▶ Consigne
Reproduisez à l'identique le passage du texte sur les attaques terroristes au Mali qui va de « La seconde a » jusqu'à « de cette ville. ».

▶ Texte source
■ ■ ■
La recrudescence des attentats terroristes n’affecte pas uniquement le Niger qui vit une crise interne acerbe. Le Mali voisin, où la menace terroriste va en s’aggravant, a été également la cible de plusieurs attaques meurtrières ces dernières semaines. Parmi elles, l’on peut citer deux attaques perpétrées le 7 septembre dernier et qui ont fait en tout 64 morts, entre civils et militaires. La première a visé un camp de l’armée malienne à Bamba, dans le cercle de Bourem et la région de Gao, au nord du pays.
La seconde a pris pour cible le navire Tombouctou sur le fleuve Niger. Selon le site Intelligence Group, une ONG américaine créée en 2008 et dépendant du Search for International Terrorist Entities Institute, ces deux attaques étaient l’œuvre du Groupe de soutien à l’islam et aux musulmans (GSIM), affilié à Al-Qaïda. Au lendemain de cette double attaque, les terroristes ont visé par un attentat-suicide une position de l’armée malienne à Gao. La situation était telle que les autorités maliennes ont fermé l’aéroport de cette ville.
Des régions entières entre les mains des terroristes
Ces attaques terroristes renseignent sur la gravité de la situation sécuritaire dans cette région infestée par les groupes terroristes. En effet, le nord du Mali est aujourd’hui en grande partie sous le contrôle de deux groupes terroristes concurrents, l’EIGS et le GSIM, qui cherchent à étendre leurs zones d’influence. Les groupes terroristes empêchent la livraison de carburant dans la ville de Gao.
La grande ville de Tombouctou est sous le blocus du GSIM depuis près de deux mois. Les régions de Taoudénit et Mékana sont encerclés par les groupes terroristes. Selon le bureau onusien de coordination des affaires humanitaires (OCHA) au Mali, plus de 30 000 personnes ont fui les régions de Tombouctou, de Taoudénit et de Kidel vers les pays voisins. «Des groupes armés islamistes attaquent brutalement les civils et contribuent à alimenter une urgence humanitaire de grande ampleur», a alerté Ilaria Allegrozzi, chercheuse senior sur le Sahel à Human Rights Watch.
■ ■ ■
▶ Matériel fourni
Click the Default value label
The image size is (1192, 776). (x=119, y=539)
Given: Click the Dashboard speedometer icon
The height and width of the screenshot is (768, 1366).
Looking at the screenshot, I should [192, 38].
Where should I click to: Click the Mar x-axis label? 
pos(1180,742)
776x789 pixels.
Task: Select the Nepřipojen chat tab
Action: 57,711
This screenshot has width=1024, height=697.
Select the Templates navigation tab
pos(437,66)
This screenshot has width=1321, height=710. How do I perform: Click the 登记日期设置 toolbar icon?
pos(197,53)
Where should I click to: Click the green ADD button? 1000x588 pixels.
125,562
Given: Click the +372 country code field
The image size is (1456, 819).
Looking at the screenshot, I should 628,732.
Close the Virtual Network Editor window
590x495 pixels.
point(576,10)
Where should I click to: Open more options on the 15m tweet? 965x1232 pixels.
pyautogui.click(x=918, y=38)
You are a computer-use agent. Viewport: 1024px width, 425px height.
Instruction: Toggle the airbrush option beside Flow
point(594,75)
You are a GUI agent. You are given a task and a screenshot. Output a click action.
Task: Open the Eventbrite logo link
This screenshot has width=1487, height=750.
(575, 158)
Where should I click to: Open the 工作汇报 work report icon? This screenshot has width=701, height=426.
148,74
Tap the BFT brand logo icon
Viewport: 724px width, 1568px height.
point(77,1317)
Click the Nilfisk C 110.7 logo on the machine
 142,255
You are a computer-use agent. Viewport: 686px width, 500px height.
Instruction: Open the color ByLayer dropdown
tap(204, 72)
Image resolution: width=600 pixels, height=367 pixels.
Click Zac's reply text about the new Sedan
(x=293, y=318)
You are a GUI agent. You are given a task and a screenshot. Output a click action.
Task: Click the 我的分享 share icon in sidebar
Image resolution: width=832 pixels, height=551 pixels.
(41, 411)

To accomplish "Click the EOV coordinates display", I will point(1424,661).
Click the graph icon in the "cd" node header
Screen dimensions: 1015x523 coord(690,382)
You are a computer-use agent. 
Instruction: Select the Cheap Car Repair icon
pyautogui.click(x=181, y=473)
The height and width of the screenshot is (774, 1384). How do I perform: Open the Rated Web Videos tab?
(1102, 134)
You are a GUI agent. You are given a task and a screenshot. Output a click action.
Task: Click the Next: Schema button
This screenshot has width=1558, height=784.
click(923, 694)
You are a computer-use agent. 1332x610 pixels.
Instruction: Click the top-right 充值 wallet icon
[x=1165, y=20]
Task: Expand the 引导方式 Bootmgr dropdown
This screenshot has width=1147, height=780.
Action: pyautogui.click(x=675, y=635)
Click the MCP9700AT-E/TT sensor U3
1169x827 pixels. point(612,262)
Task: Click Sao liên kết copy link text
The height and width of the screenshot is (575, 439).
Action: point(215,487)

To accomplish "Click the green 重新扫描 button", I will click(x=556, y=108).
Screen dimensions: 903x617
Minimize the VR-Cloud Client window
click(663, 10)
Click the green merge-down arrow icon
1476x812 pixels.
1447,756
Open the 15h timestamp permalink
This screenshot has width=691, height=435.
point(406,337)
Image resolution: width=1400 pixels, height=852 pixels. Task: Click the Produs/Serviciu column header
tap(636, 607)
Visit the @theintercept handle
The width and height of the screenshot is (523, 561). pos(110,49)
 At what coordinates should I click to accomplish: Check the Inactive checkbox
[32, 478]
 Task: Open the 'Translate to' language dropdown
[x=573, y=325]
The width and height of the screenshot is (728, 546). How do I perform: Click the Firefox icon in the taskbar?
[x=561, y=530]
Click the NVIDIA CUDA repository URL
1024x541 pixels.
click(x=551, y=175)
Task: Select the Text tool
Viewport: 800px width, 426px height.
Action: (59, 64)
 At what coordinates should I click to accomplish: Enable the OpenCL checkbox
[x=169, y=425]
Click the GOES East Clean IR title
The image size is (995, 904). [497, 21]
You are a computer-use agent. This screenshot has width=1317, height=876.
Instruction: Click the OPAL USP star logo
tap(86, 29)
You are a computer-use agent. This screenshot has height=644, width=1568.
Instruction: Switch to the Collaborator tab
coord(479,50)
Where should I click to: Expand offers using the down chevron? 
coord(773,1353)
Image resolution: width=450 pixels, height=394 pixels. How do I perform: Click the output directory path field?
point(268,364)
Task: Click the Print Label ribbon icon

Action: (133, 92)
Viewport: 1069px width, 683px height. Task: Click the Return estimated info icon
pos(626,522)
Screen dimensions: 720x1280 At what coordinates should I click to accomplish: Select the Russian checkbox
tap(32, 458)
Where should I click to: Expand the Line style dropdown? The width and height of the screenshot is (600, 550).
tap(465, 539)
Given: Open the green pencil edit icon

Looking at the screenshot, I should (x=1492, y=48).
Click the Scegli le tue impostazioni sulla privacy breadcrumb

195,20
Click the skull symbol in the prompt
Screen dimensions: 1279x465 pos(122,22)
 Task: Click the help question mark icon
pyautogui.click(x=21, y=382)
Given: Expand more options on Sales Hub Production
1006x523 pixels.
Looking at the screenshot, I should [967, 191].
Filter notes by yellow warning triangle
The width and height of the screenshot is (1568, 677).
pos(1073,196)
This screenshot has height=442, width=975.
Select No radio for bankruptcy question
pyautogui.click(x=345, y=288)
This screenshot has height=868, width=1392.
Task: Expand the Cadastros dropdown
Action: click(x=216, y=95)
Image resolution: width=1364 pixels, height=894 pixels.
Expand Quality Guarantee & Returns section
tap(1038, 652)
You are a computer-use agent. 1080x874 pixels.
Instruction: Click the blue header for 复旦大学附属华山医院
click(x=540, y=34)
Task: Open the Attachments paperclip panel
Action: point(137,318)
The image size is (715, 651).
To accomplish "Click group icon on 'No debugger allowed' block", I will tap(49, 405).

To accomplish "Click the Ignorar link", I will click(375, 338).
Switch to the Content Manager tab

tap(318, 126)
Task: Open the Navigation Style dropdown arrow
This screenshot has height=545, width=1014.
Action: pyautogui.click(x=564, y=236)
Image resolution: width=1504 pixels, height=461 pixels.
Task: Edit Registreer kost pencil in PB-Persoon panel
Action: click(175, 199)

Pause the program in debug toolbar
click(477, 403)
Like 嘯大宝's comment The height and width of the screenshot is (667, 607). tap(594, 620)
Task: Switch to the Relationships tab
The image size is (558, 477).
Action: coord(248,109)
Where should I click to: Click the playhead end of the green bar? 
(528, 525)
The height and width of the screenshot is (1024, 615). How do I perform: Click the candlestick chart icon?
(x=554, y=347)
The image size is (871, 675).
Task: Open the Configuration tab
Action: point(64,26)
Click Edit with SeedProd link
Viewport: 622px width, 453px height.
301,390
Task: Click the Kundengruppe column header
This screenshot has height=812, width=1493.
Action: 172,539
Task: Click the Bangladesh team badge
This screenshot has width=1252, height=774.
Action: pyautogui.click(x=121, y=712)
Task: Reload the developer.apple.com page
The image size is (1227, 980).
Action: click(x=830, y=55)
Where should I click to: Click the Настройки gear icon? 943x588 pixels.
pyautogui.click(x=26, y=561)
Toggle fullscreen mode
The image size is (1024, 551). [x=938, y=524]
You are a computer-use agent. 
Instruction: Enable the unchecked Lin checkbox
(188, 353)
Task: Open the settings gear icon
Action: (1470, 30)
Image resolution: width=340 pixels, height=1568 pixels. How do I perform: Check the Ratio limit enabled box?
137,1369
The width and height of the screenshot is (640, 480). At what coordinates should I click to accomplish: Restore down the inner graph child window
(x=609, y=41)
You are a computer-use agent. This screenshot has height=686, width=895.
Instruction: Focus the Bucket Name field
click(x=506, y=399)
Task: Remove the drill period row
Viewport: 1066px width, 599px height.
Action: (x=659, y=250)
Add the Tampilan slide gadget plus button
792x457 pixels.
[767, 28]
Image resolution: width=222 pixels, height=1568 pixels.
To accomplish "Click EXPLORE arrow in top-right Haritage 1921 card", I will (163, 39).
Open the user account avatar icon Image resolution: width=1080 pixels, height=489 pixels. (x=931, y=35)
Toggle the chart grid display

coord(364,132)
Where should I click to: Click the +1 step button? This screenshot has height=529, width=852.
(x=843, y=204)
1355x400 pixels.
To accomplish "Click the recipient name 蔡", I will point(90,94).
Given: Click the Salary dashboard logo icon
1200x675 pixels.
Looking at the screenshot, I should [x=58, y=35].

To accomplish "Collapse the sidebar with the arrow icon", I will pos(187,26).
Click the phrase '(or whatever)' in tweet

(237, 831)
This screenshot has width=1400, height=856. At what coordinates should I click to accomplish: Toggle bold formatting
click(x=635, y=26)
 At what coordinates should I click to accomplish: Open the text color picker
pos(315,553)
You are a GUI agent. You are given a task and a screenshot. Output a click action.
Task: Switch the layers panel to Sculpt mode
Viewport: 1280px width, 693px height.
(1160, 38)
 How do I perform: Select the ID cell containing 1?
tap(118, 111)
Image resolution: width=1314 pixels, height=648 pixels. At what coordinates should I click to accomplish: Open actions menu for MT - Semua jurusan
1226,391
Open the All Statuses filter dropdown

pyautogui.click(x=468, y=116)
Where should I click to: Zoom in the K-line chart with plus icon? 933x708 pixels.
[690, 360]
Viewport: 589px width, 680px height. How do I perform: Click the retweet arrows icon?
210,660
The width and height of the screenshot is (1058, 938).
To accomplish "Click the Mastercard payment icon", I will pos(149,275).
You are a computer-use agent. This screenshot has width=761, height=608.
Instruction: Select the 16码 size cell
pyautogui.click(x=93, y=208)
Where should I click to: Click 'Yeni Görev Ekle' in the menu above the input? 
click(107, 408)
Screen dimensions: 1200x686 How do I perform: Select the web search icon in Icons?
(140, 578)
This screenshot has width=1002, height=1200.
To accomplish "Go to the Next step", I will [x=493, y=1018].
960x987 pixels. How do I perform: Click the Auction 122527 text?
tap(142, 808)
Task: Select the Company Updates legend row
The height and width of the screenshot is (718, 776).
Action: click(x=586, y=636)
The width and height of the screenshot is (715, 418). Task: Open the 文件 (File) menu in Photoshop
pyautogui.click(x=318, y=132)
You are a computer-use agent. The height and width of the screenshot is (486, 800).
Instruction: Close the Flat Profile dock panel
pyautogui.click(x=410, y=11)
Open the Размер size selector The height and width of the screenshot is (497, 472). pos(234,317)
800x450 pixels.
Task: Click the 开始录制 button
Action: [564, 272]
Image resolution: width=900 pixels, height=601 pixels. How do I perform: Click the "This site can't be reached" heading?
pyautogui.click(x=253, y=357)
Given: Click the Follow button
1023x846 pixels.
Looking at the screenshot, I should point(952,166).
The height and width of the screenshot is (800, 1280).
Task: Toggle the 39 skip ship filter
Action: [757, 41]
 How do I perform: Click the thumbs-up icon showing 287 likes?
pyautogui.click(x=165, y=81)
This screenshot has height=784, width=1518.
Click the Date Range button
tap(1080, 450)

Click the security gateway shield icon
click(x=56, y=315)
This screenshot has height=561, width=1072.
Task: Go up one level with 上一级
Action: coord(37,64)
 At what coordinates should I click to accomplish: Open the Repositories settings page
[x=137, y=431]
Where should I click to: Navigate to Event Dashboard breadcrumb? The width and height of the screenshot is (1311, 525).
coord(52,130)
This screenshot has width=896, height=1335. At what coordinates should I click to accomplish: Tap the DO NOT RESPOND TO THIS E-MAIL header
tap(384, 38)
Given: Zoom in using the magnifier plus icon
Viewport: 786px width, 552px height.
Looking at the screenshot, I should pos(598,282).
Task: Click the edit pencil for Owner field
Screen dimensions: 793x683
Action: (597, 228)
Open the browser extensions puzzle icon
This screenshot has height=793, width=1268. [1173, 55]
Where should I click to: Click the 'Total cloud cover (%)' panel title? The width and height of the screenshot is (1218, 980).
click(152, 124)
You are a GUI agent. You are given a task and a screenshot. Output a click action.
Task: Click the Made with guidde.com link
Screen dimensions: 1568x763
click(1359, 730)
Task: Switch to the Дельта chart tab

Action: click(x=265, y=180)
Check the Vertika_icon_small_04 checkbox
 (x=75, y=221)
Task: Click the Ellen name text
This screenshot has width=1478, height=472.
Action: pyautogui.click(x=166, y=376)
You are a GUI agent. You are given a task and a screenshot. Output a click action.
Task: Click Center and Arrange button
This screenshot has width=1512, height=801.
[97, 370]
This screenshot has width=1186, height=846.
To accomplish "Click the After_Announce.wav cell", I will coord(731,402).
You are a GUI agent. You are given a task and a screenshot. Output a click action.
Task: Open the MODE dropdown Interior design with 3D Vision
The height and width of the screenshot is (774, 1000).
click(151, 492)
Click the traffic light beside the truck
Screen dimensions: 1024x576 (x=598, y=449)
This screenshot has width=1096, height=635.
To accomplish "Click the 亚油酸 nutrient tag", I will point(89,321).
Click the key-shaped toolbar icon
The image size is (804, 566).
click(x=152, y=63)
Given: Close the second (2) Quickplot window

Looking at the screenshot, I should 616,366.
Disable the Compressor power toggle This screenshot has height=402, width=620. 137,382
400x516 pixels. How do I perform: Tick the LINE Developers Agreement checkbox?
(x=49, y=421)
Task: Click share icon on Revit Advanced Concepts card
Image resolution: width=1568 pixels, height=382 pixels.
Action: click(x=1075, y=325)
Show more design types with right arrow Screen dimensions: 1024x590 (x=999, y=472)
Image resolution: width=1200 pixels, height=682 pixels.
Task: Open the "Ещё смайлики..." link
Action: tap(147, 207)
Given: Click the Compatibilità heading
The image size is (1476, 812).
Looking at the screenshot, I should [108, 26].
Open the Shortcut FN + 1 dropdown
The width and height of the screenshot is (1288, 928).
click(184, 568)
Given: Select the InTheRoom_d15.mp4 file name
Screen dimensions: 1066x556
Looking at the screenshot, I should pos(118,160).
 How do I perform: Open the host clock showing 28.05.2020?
■ ■ ■
▶ Réponse attendue
La seconde a pris pour cible le navire Tombouctou sur le fleuve Niger. Selon le site Intelligence Group, une ONG américaine créée en 2008 et dépendant du Search for International Terrorist Entities Institute, ces deux attaques étaient l’œuvre du Groupe de soutien à l’islam et aux musulmans (GSIM), affilié à Al-Qaïda. Au lendemain de cette double attaque, les terroristes ont visé par un attentat-suicide une position de l’armée malienne à Gao. La situation était telle que les autorités maliennes ont fermé l’aéroport de cette ville.